→ Direction: List every line below that contains the string "word". Case counts.

→ Records to process:
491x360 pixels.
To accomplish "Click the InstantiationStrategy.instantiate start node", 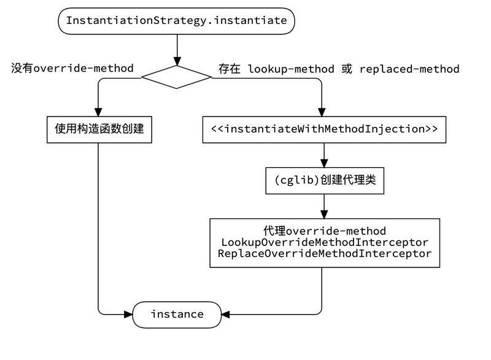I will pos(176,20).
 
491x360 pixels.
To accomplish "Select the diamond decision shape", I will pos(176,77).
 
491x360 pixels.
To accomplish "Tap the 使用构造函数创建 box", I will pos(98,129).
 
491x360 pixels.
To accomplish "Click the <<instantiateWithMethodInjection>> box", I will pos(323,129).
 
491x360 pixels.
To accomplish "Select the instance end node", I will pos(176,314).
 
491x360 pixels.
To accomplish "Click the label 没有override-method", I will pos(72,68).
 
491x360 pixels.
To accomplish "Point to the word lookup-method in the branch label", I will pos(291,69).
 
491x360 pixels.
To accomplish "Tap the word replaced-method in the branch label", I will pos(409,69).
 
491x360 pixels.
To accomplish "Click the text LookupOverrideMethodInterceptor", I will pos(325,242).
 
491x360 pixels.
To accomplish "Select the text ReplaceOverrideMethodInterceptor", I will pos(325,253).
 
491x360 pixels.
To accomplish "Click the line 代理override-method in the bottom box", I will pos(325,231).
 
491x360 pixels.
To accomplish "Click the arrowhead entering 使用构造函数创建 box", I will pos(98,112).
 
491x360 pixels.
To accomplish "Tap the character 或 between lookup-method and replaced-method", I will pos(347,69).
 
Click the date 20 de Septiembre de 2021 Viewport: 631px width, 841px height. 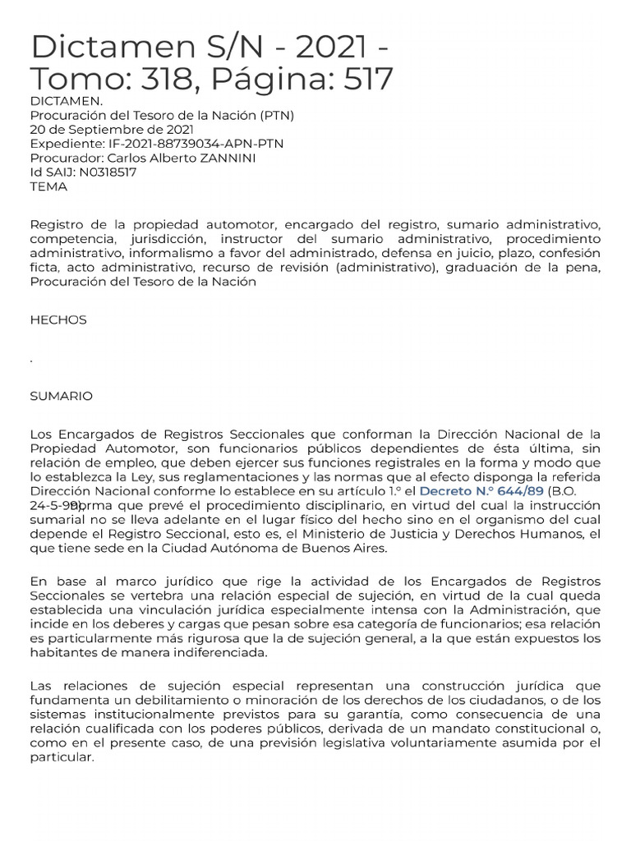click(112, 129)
==
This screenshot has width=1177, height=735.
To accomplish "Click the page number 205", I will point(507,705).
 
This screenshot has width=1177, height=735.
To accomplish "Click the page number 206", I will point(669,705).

→ Solution below:
To accomplish "Point to the word lookup-method in the branch label", I will pos(291,69).
To accomplish "Tap the word replaced-method in the branch label", I will pos(409,69).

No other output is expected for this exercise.